--- START ---

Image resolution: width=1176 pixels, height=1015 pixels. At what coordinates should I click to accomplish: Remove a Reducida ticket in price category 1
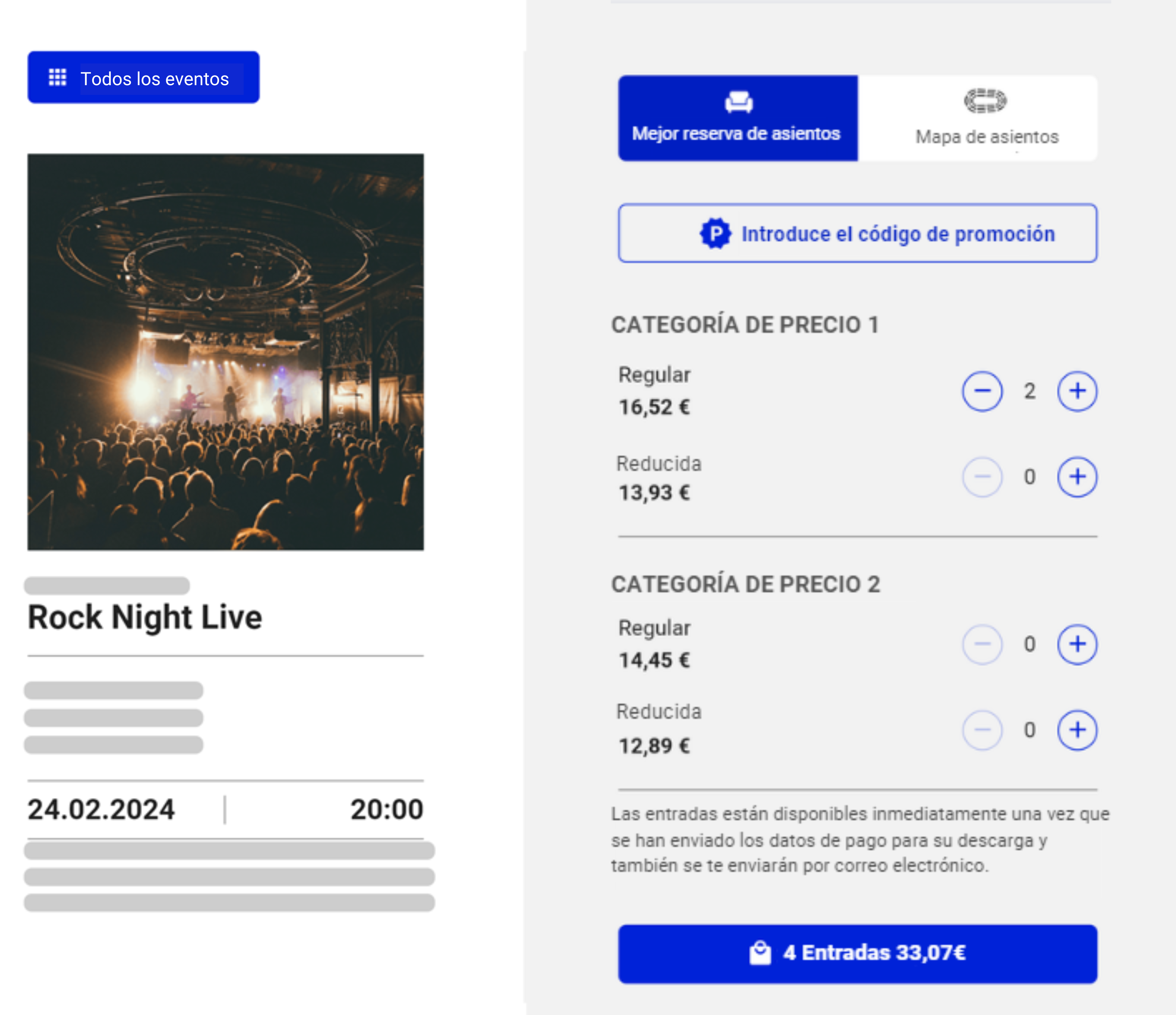pyautogui.click(x=982, y=477)
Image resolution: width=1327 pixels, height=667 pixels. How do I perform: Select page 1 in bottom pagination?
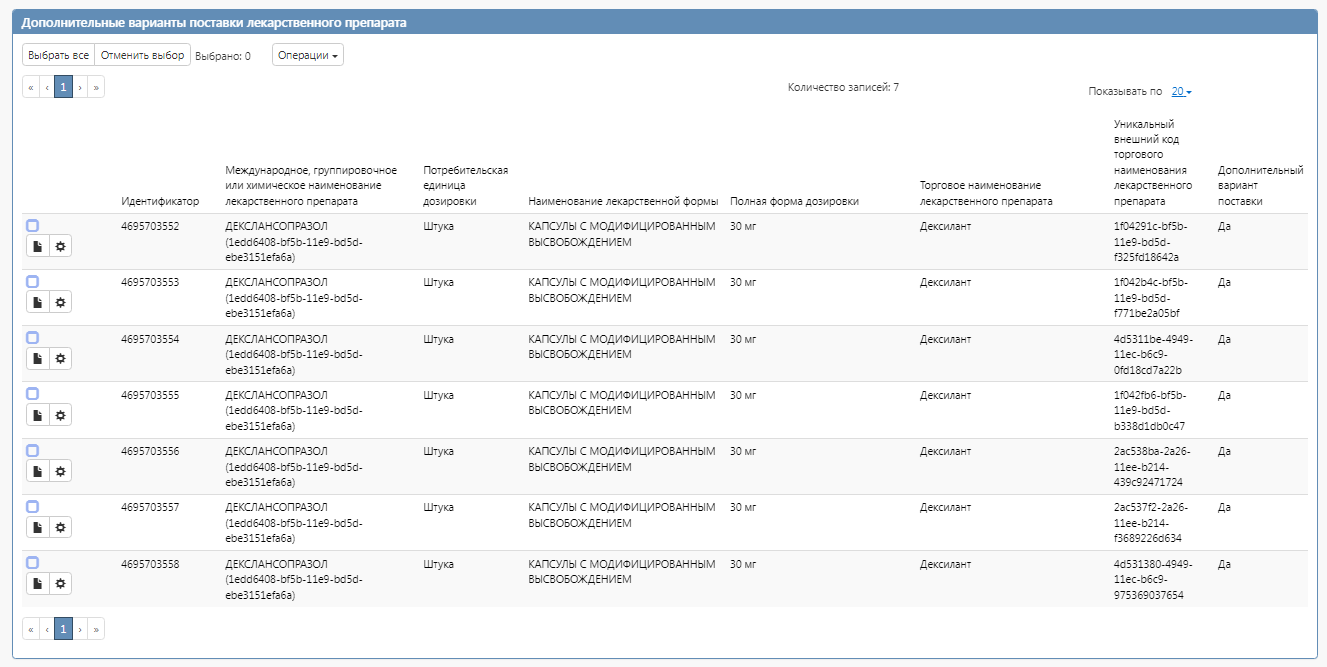63,629
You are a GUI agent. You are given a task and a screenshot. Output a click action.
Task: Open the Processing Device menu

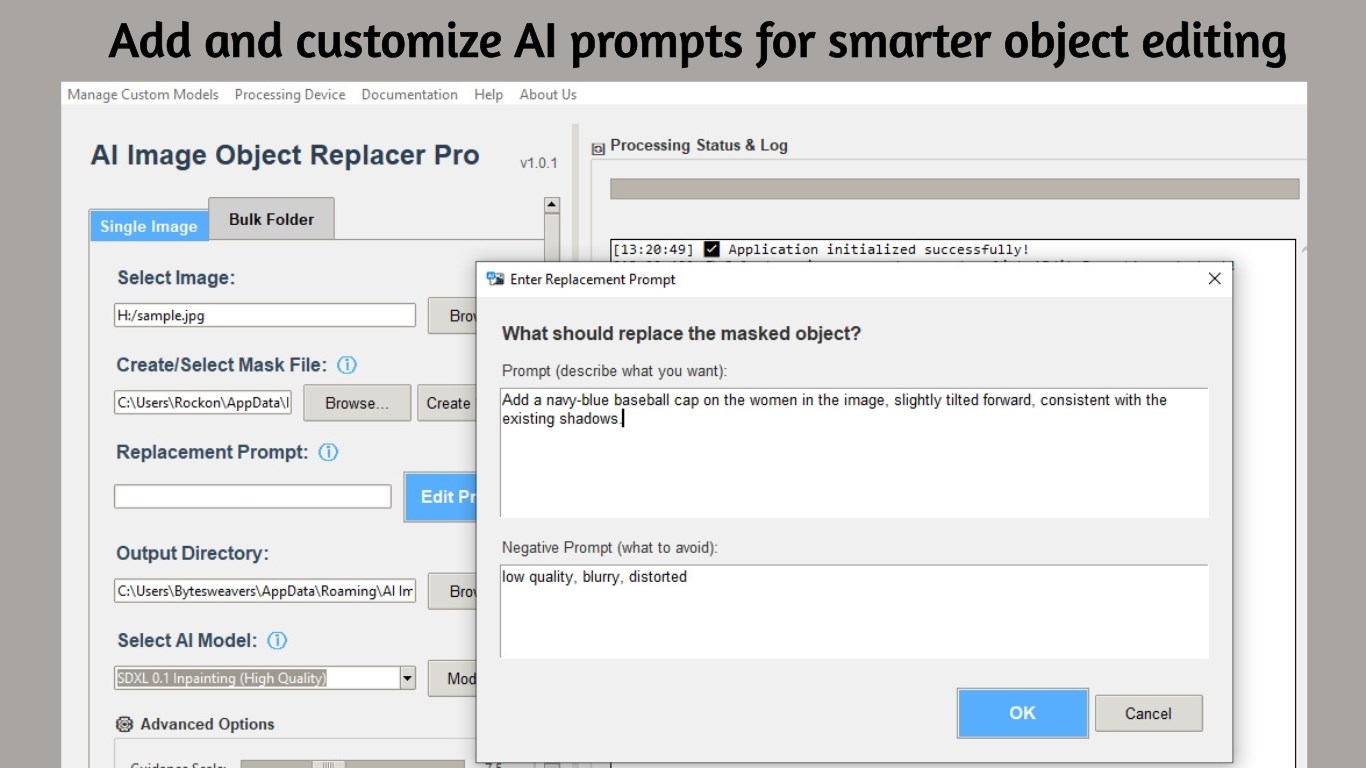[x=290, y=94]
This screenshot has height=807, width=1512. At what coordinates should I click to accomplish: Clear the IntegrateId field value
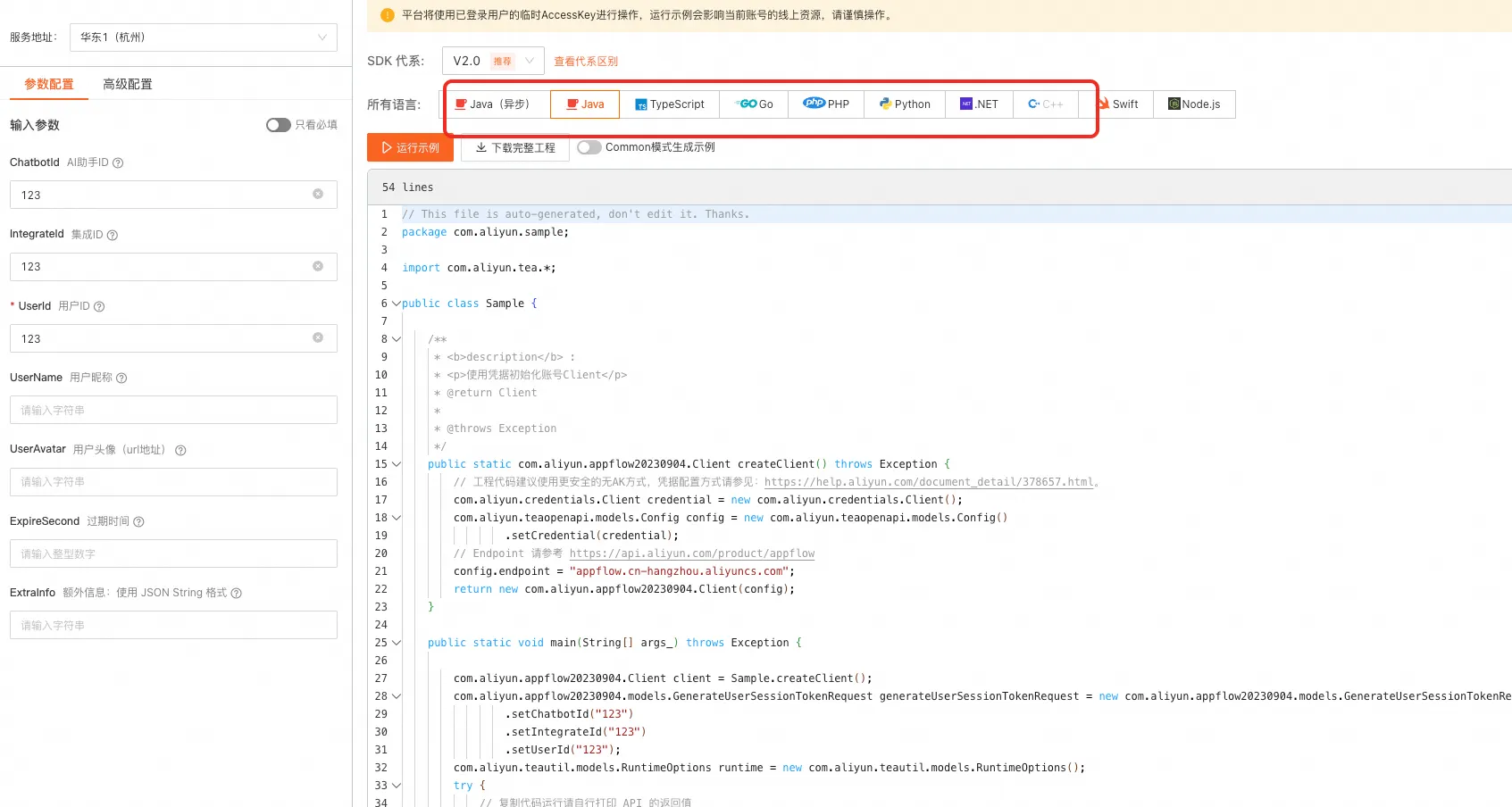point(318,266)
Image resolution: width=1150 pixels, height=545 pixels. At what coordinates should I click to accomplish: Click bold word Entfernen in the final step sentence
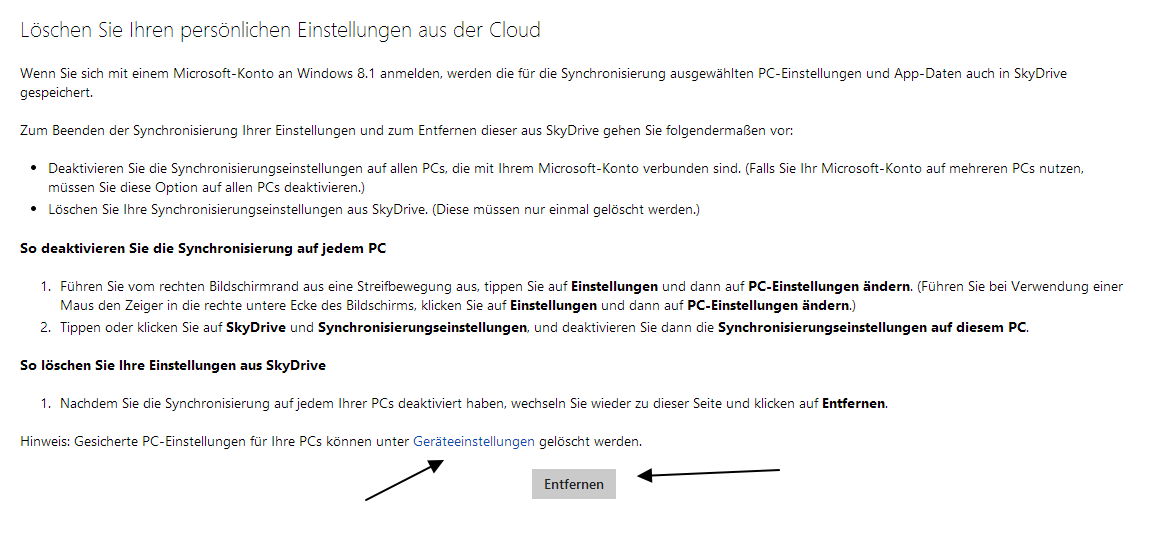click(854, 403)
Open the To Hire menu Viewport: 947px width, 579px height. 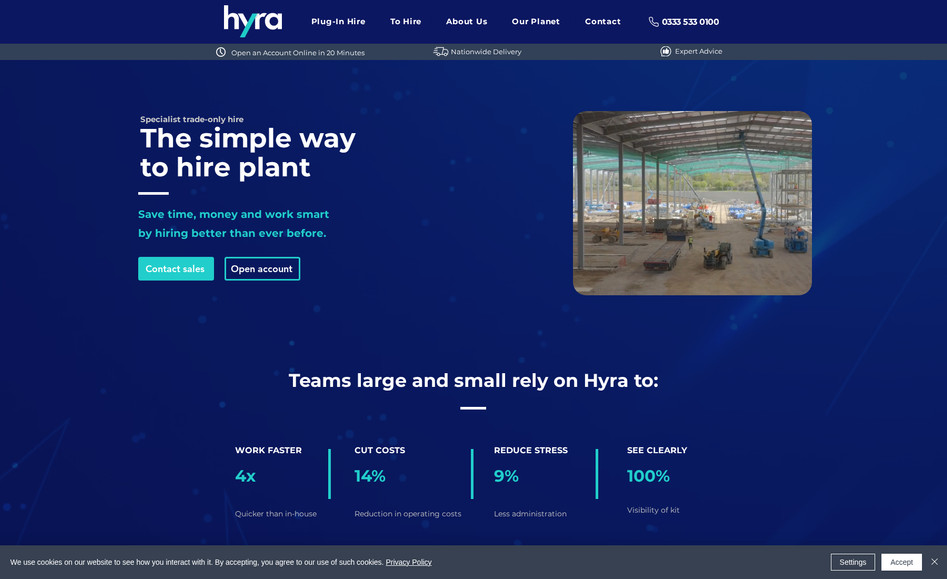pos(405,21)
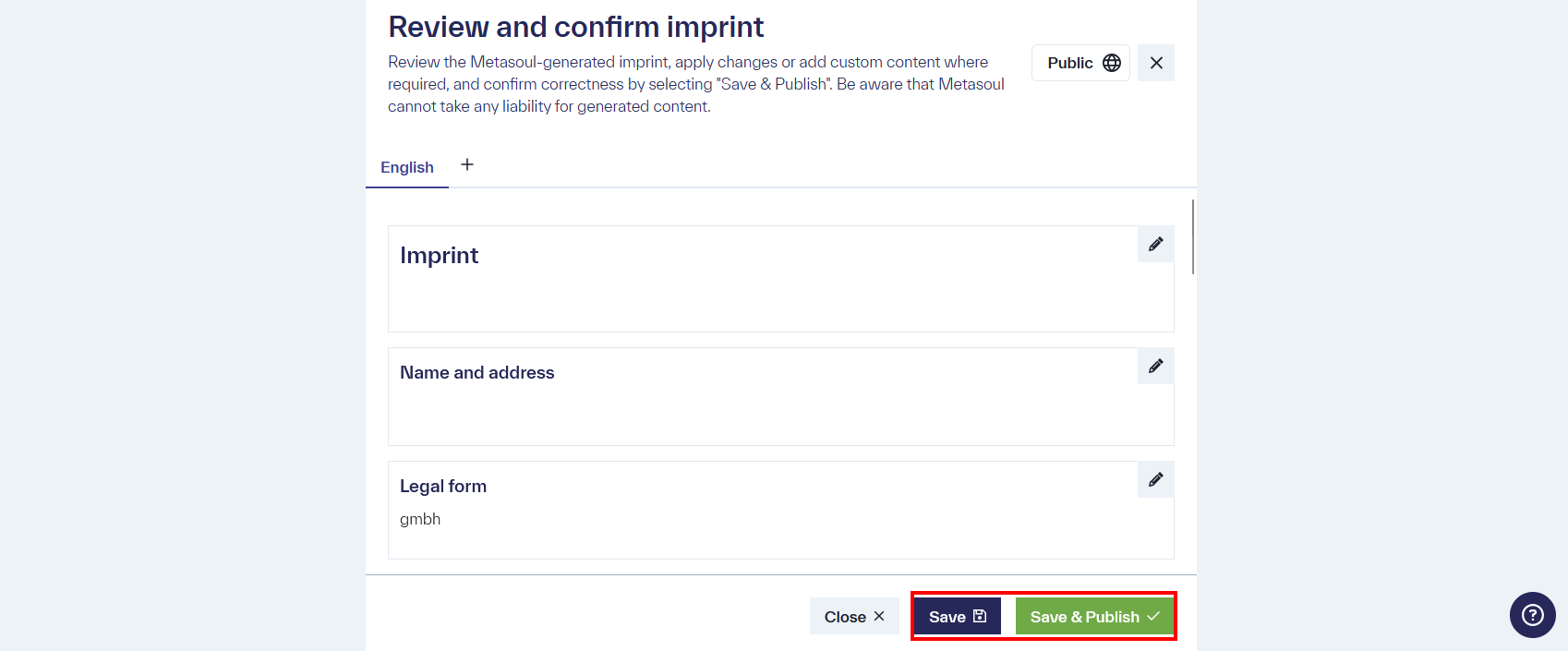
Task: Click the Save & Publish button
Action: coord(1094,616)
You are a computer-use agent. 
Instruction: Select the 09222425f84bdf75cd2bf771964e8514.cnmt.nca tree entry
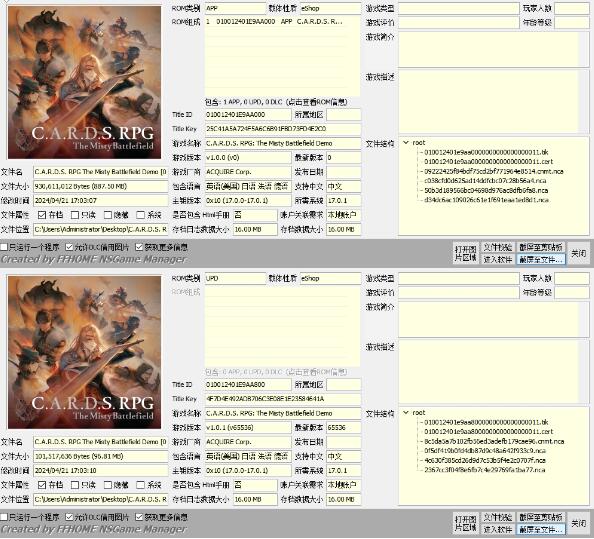click(x=494, y=171)
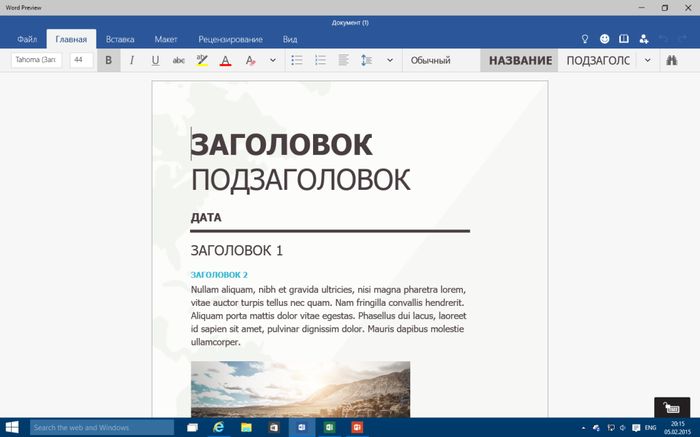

--- END ---

In the material above, find each line that contains the word "agent", and select it.

* **Answer box**
You are a GUI agent. You are given a task and a screenshot. Output a click action.
You are a computer-use agent. 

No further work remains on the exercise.